為了求證這個傳說到底是不是真的,三人便周密計劃了一番,悄悄購買了許多裝備,還租了一條小船,趁著夜幕,暗中來到了這陰冷凶險的岷江之中。
他們現在身處的這段江,在當地叫鬼哭崖,是出了名的又凶,又險,又陰。
凶,是因為經常出人命,險,是江麵兩邊的地勢極其險要,陰,是據說江中經常鬧鬼。
在江的西岸,是地勢凶險的白虎崖,此崖由三十三座險峰相連,險要無比,遠看好似一群餓虎搶食,直撲江麵,給人一種凶多吉少的壓抑之感。
東岸,三十裏外,有一座青龍山,青龍山上還有一座青龍觀,據說是古代的高僧為了鎮住江中的一條青龍專門修建的,至今還流傳著,江中有龍的傳說,每隔三十年,就會有一條青龍從江底竄出,掀起血雨腥風。
三人所在的地勢在風水中,叫“虎踞龍盤,龍肚藏海”,是一塊難得的好寶地。
如今正是寒冬時節,四川盆地最冷的時候,江麵上早已升起了濃濃的大霧,白茫茫一片,不見星辰,是一個不適宜出門的日子。

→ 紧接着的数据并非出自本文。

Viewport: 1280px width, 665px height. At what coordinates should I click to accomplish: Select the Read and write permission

滾滾的岷江上遊,還不時衝下來許多沉木,有些沉木重達數噸,堅硬無比,又很難發現,很容易將小船撞翻,因此三人的處境可以說十分凶險。
此時,曾大奎對這刺骨的寒冷渾然不覺,因為他的注意力全在水下。他已經仔細推算過,此時腳下的江底,地勢最詭異,風水最異常,所以如果有寶藏,寶藏一定在這附近,而且此處的風水也很適合沉寶藏金,又有天險保護,一般的盜墓賊很難想到。
隻不過由於江水很深,又是大半夜的,很難確定具體的位置,沒有幾個小時的功夫,是不要想輕易撈到寶藏的。

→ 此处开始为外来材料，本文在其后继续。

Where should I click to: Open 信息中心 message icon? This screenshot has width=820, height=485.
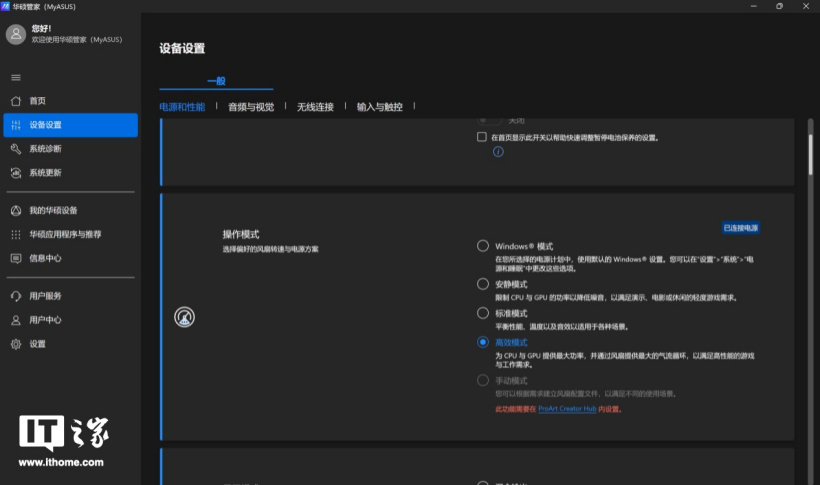tap(16, 258)
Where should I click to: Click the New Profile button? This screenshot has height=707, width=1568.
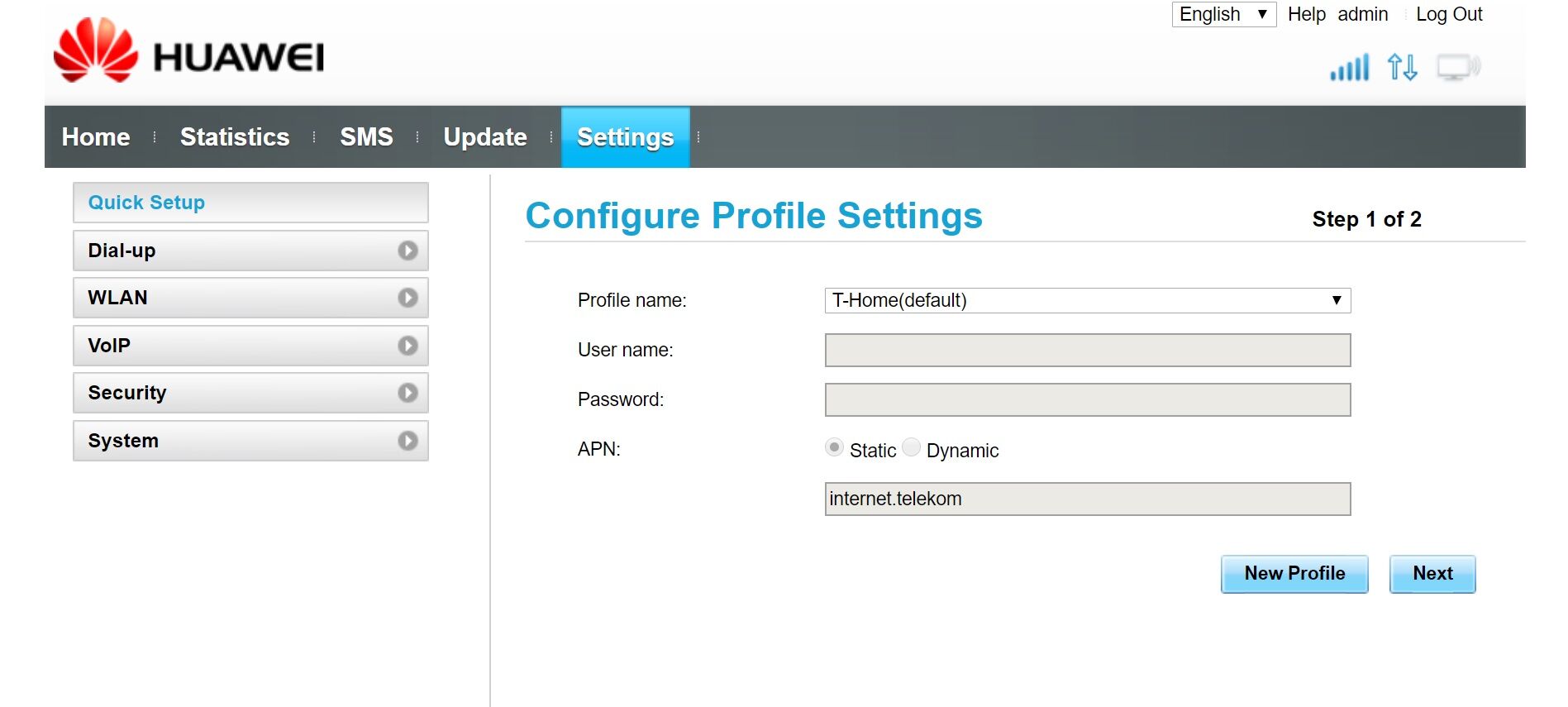pyautogui.click(x=1294, y=574)
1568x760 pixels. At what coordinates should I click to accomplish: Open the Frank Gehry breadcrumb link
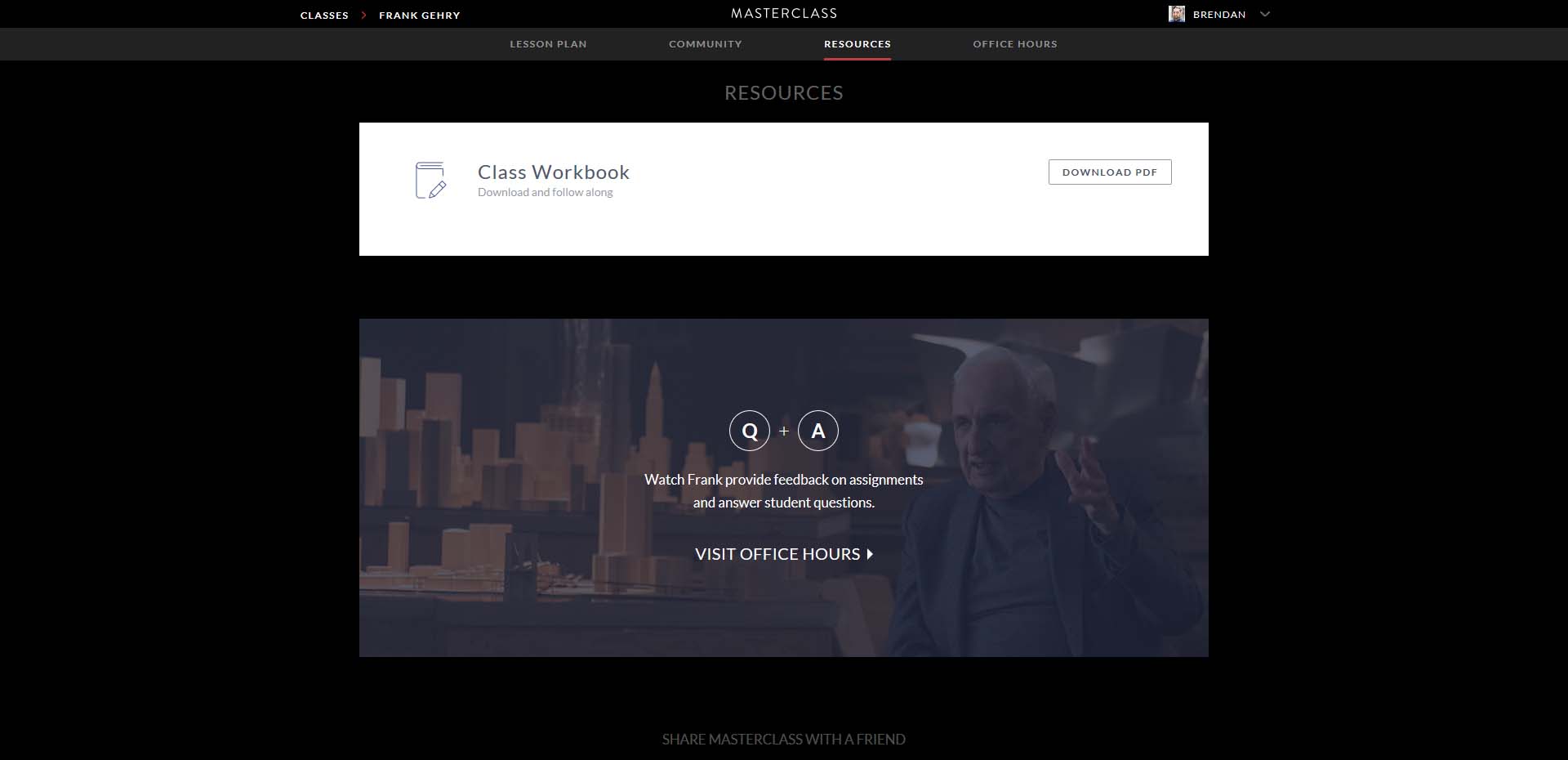coord(419,16)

寒風中,曾大奎表情始終有些嚴峻,他不知道今晚到底是怎麼了,眼皮子一直跳得厲害。他抬頭看了看天上的夜色,如今已是深夜,濃霧彌漫,不識天象,更不要說漆黑的水底。但是這種天色之中,卻暗藏著殺機。
這時,從水裏,傳來了另一個男人的聲音。
“怎麼還沒有動靜,老三都下去半小時了。”
說話的便是李二狗,他顯得有些焦急。
李二狗長相老實,但是小心思卻很多,黑黝黝的眼珠子轉得特別快,身體也很結實,唯一的缺點就是太矮了,所以他還有個外號叫二矮子,隻是李二狗從不喜歡別人叫自己二矮子,誰這樣叫,他就跟誰急。
“你說老三他會不會出事?”
曾大奎有些擔心地說,心頭隱隱覺得這趟不該來,因為出門之前他就有一些不祥的預感,再加上他對此處的風水走向始終有種捉摸不透的感覺,正所謂死人最怕屍變,風水最怕突變,這兩種情況都不是什麼好事,而且這裏的風水看起來總有那麼點邪乎,似變不變的。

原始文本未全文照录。